An original sheet of separator for use in a battery, such as a lithium ion battery, can be slit along a lengthwise direction of the separator original sheet into a plurality of long separator sheets. The long separator sheets each have a certain slit width that is orthogonal to the lengthwise direction.
Each of the long separator sheets is wound around a core to form a separator roll, and the separator roll is supplied to a battery production process. In the battery production process, the long separator sheet is cut to have a certain length in a direction orthogonal to the slit width, and is used as a separator.
However, it has been known that a long separator sheet like above becomes curled at an edge resulted from slitting or at an edge parallel to the slit width, in a manner such that the edge lifts up or that the edge lifts up and becomes curled into a roll. A long separator sheet in which the amount of such curl is greater than a certain value is difficult to use as a separator in the battery production process.
Therefore, knowing the amount of curl in a long separator sheet of a separator roll is very important in order to judge the quality of the separator, and many attempts have conventionally been done to measure the amount of curl.
For example, Patent Literatures 1 and 2 disclose measuring the amount of curl by: cutting, from a long separator sheet, a sample having a size of 300 mm in machine direction (MD) (which is the lengthwise direction of the long separator sheet) and 200 mm in transverse direction (TD) (which is a direction orthogonal to the lengthwise direction of the long separator sheet); and measuring the maximum distance from a flat surface on which the sample is placed to a lifted edge of the sample with the use of a graduated ruler.
(a) of FIG. 13 is an illustration of a conventional method, which is disclosed by Patent Literature 1, to measure the amount of curl at an edge that is parallel to the TD. (b) of FIG. 13 is a table showing judgements of whether a battery separator is acceptable or unacceptable according to the amount of curl thus measured.
As illustrated in (a) of FIG. 13, in the conventional method of measuring the amount of curl disclosed by Patent Literature 1, the amount of curl in each of samples A to D is determined by measuring the maximum distance from a flat surface on which the sample A, B, C, or D is placed to a lifted edge with the use of a graduated ruler. In this method, in a case where the sample is apparently curled in the MD into a roll like samples C and D, the amount of curl is regarded as large and unmeasurable. In regard to samples C and D, sample D is apparently curled to a greater extent than sample C. Therefore, the amount of curl increases in the order of sample A<sample B<sample C<sample D.
As shown in (b) of FIG. 13, whether the separator is acceptable or unacceptable as a separator for a laminated-type battery or a wound-type battery is determined according to the above amount of curl at the edge parallel to the TD. The laminated-type battery is a battery in which a positive electrode, a separator, and a negative electrode are stacked together. The wound-type battery is a battery in which a stack of a positive electrode, a separator, and a negative electrode is rolled in a roll.

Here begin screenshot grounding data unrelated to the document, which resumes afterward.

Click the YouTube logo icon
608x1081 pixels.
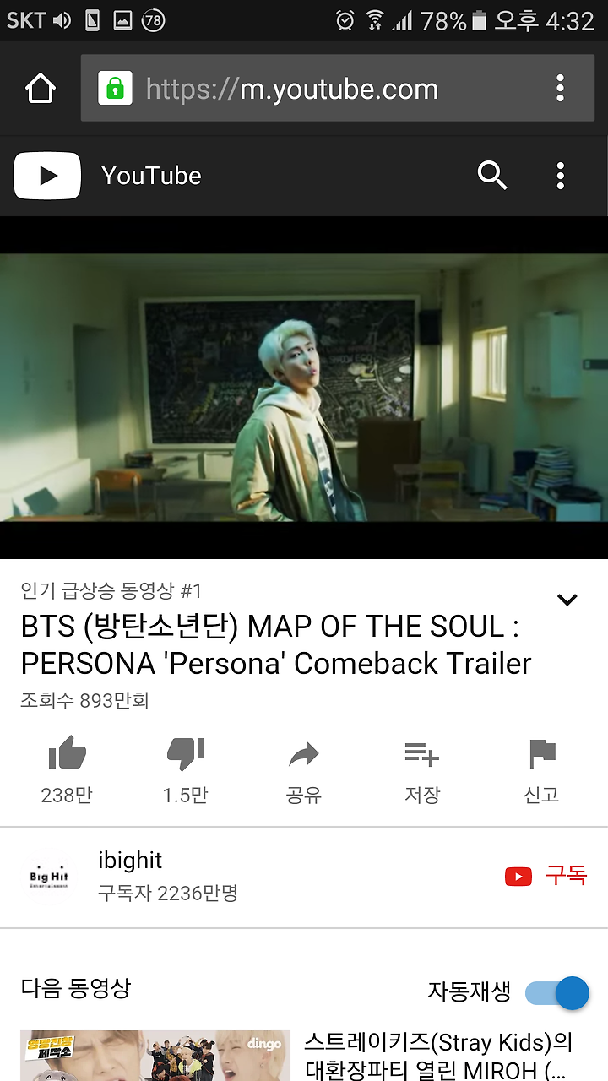47,176
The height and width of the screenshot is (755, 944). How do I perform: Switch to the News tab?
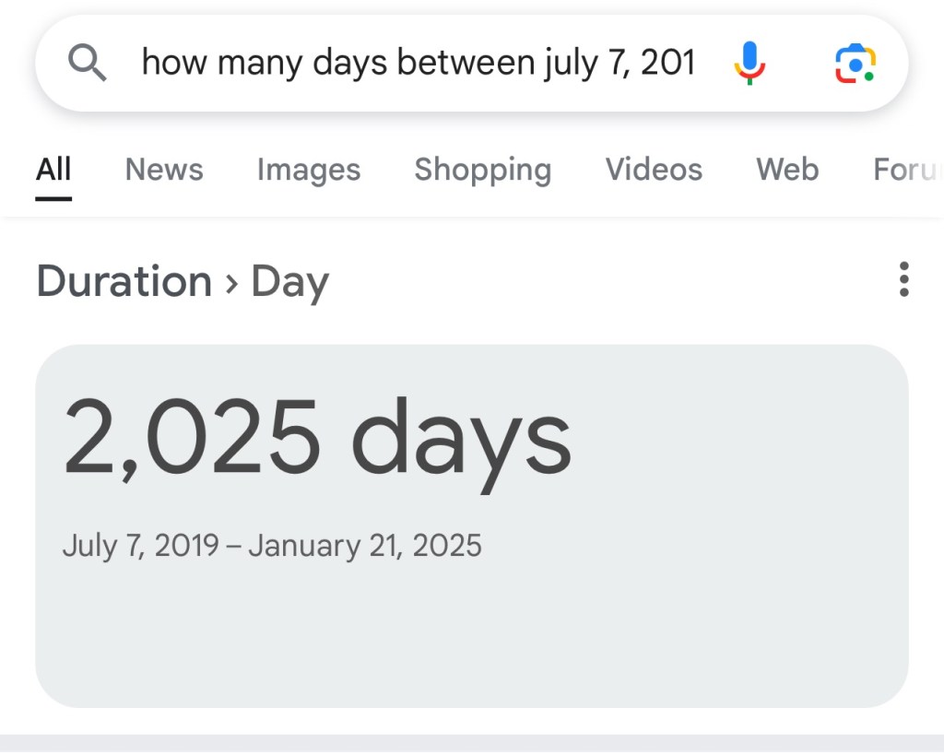[x=164, y=170]
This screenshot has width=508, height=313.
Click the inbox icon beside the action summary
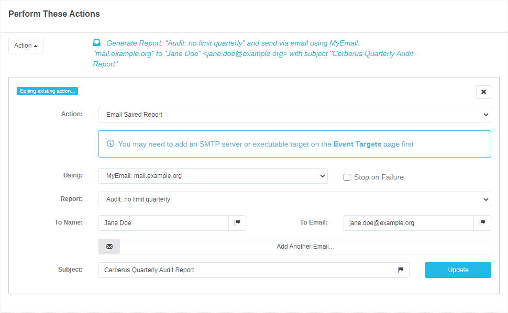pos(97,43)
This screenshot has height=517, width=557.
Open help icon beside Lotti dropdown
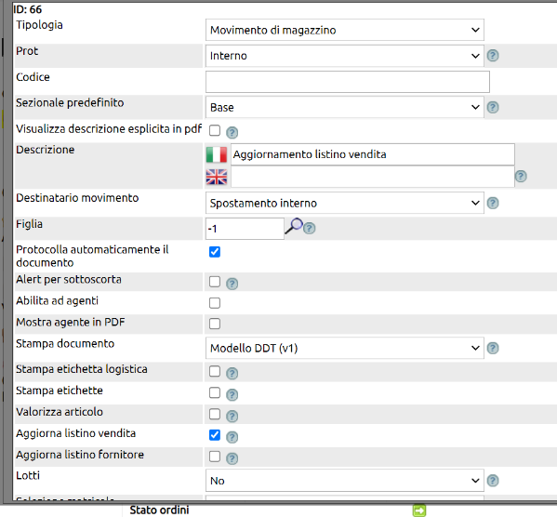click(493, 481)
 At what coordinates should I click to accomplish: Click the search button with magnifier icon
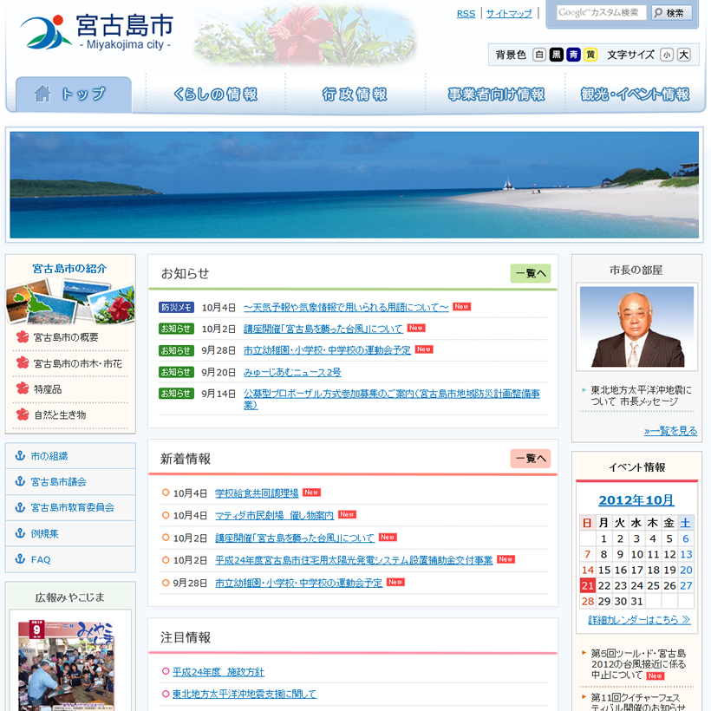[671, 13]
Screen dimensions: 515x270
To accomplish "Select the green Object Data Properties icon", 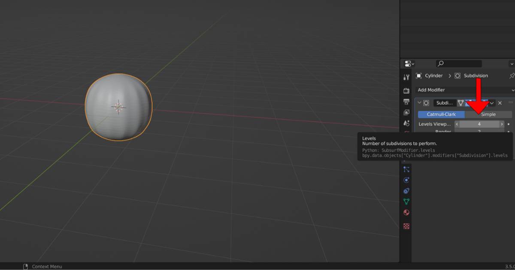I will point(406,201).
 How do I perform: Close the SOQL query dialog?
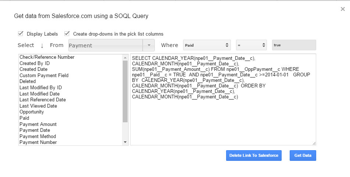click(x=343, y=9)
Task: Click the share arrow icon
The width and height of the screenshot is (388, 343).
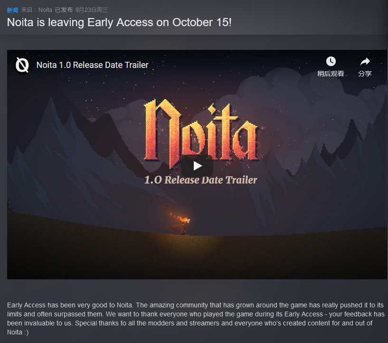Action: [x=365, y=61]
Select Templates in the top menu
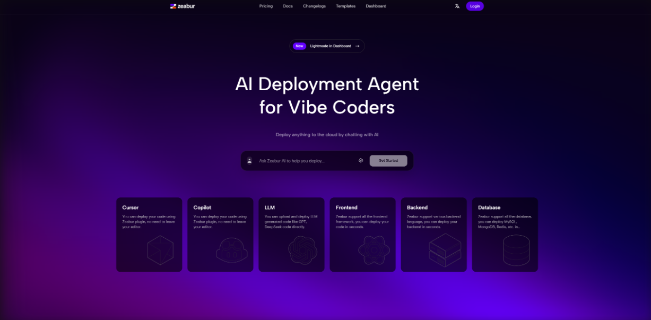 click(x=345, y=6)
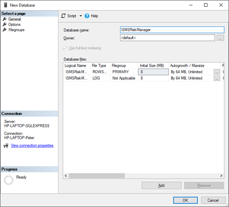This screenshot has height=207, width=229.
Task: Open Autogrowth settings for the ROWS file
Action: pos(217,72)
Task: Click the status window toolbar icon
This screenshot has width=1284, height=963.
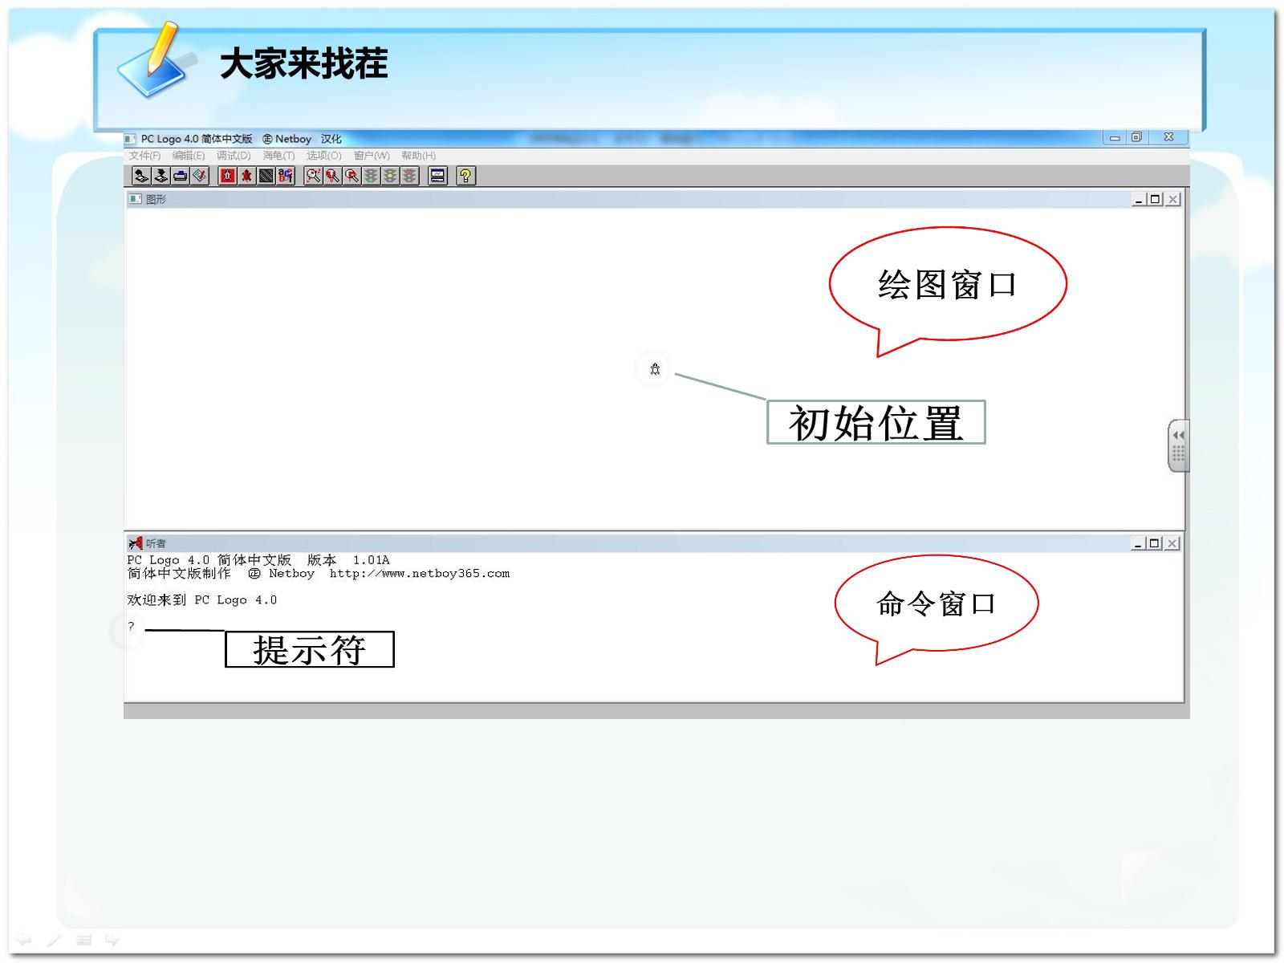Action: click(x=437, y=176)
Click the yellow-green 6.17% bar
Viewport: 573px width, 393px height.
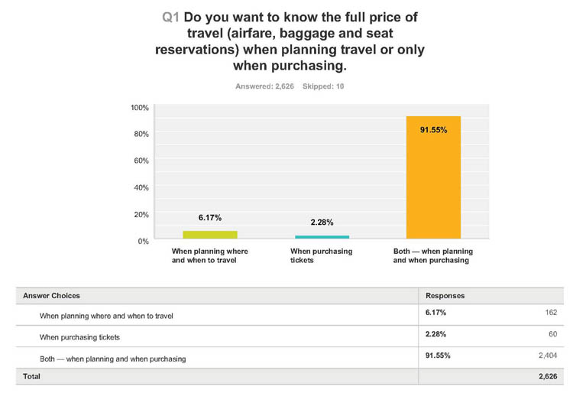click(210, 235)
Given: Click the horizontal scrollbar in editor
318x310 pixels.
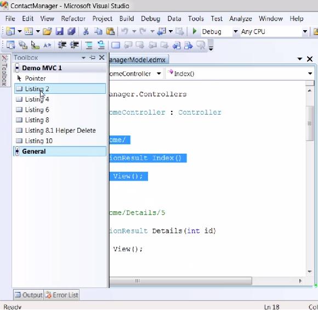Looking at the screenshot, I should 180,281.
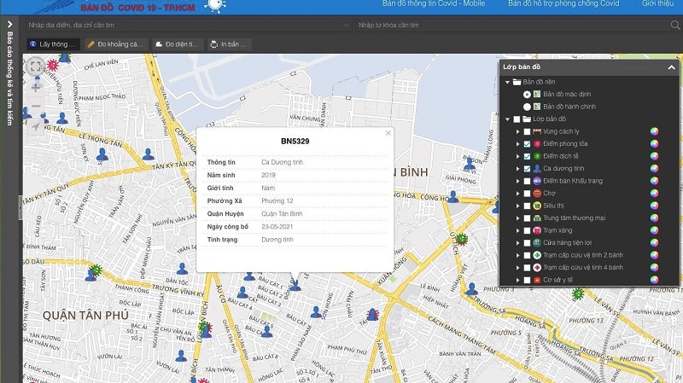The image size is (683, 383).
Task: Activate the 'Lấy thông tin' info tool
Action: [53, 44]
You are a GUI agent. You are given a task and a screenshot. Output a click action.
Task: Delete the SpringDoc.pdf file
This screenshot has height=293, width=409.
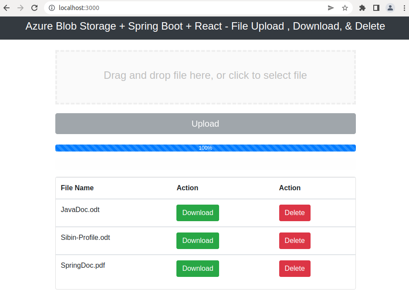[295, 269]
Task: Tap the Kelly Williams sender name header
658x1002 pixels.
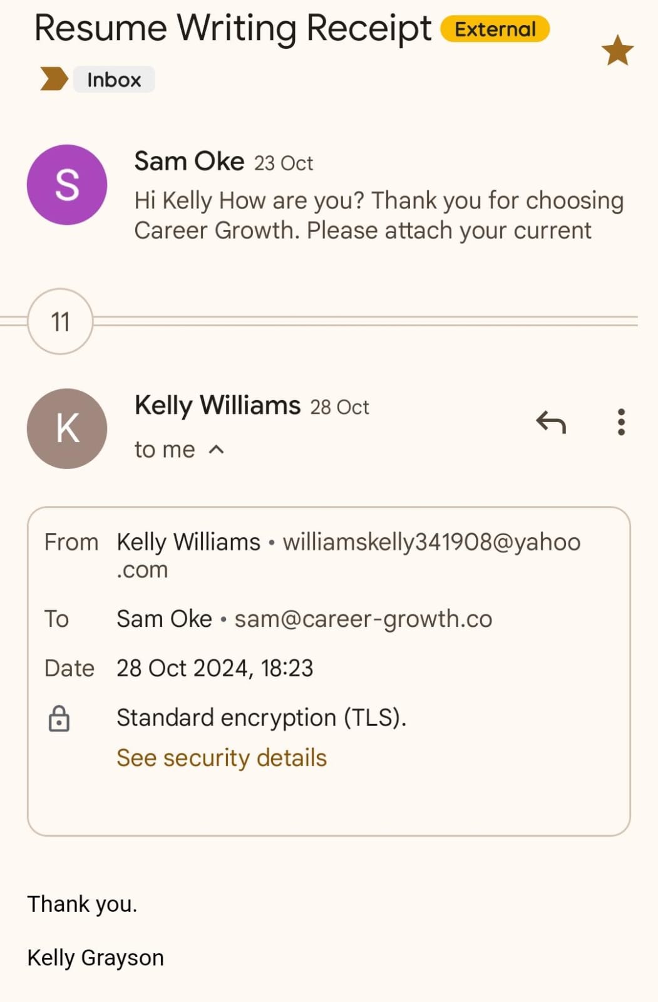Action: [217, 406]
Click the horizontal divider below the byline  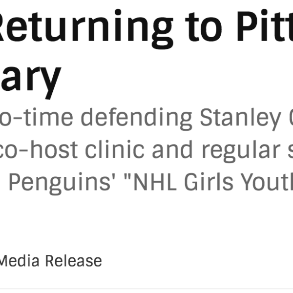[x=147, y=289]
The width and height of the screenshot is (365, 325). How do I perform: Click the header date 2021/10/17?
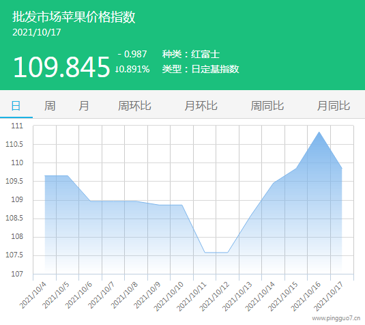37,32
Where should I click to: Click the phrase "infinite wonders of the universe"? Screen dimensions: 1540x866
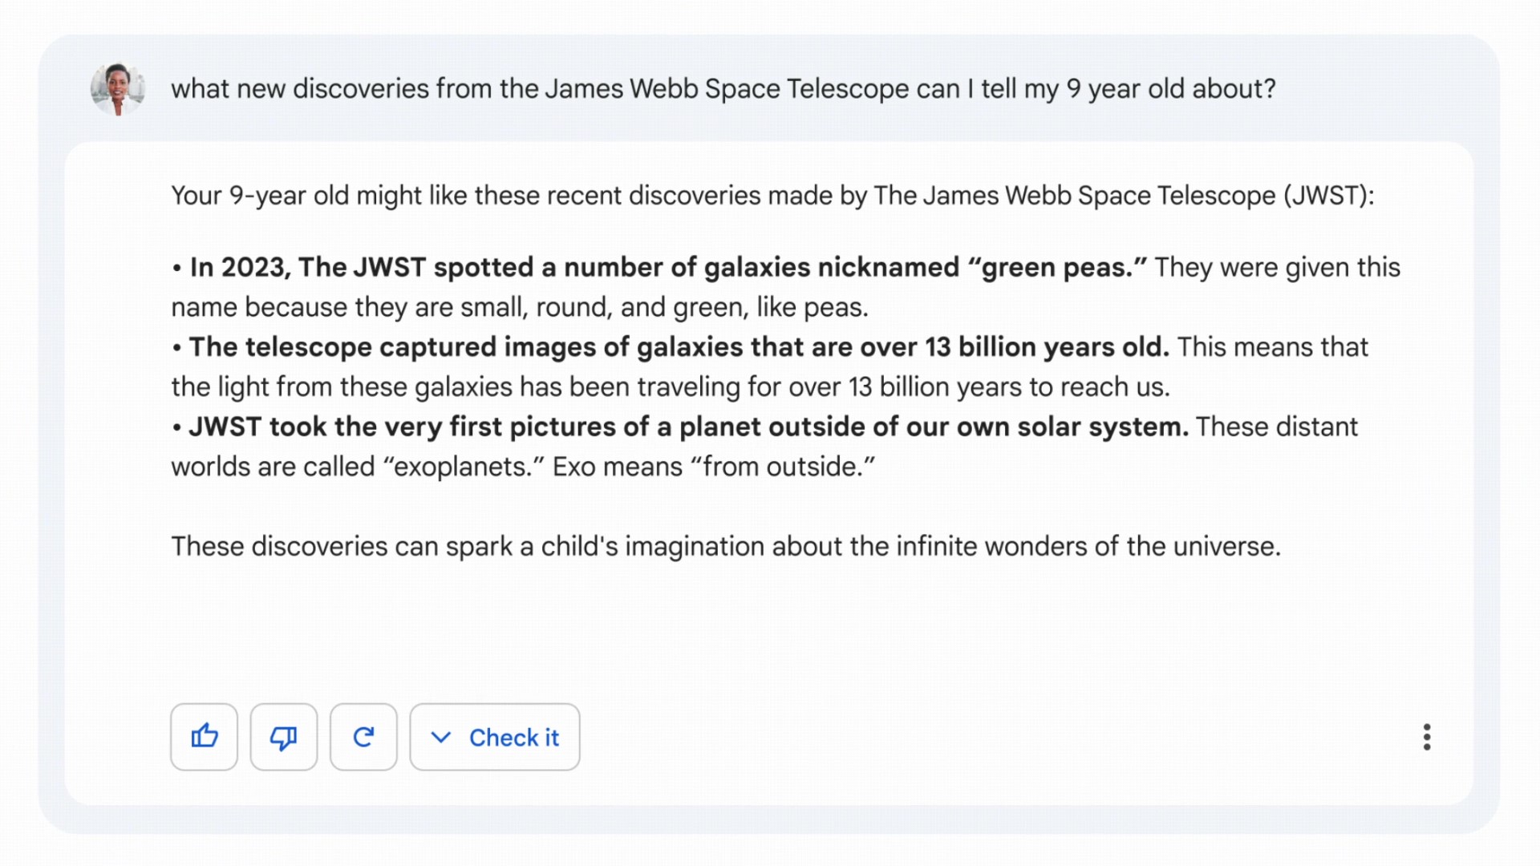click(1088, 546)
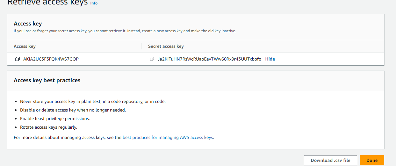Viewport: 396px width, 166px height.
Task: Open best practices for managing AWS access keys
Action: (168, 138)
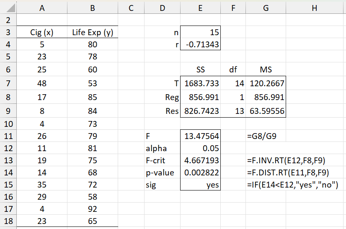Click the cell with n value 15

click(201, 33)
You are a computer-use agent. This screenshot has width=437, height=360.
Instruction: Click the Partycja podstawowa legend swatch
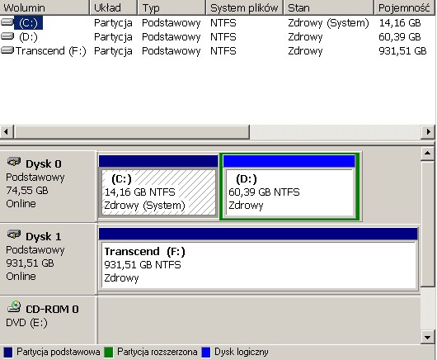(x=8, y=353)
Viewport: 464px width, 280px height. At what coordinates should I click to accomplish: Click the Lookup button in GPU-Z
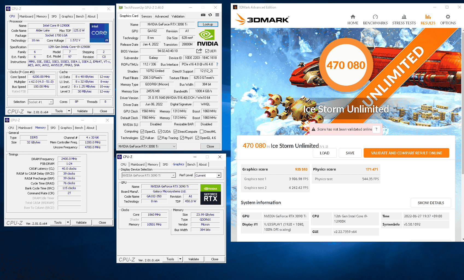[208, 24]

In a laminated-type battery, the separator is placed on the positive electrode or the negative electrode such that the separator covers the positive electrode or the negative electrode. Using a separator curled to the extent of sample A in a laminated-type battery is not particularly an issue; however, in a case where the separator is curled to the extent of sample B, C, or D, the separator hardly functions because some portion between the positive electrode and the negative electrode has doubly stacked separator layers and another portion has no separator therein.
On the other hand, in a wound-type battery, the separator, which lies between the positive electrode and the negative electrode, is rolled in the MD with tension applied thereto together with the positive electrode and the negative electrode. Therefore, using a separator curled to the extent of sample A, B, or C is not particularly an issue. However, in a case where the separator is curled to the extent of sample D, the separator is difficult to use because this separator is difficult to roll.
As described earlier, the amount of curl at an edge parallel to the TD is important in order to judge the quality of a separator; however, in a wound-type battery, the separator is rolled in the MD with tension applied thereto, and therefore the amount of curl at an edge parallel to the MD is of more importance than the amount of curl at an edge parallel to the TD. In view of this, it is more important to know the amount of curl at an edge parallel to the MD in order to judge the quality of the separator.
Patent Literature 2 discloses measuring the amount of curl at an edge parallel to the MD, as well as the amount of curl at an edge parallel to the TD, by cutting, from a long separator sheet, a sample having a size of 300 mm in the MD and 200 mm in the TD, by a method similar to the method disclosed by Patent Literature 1.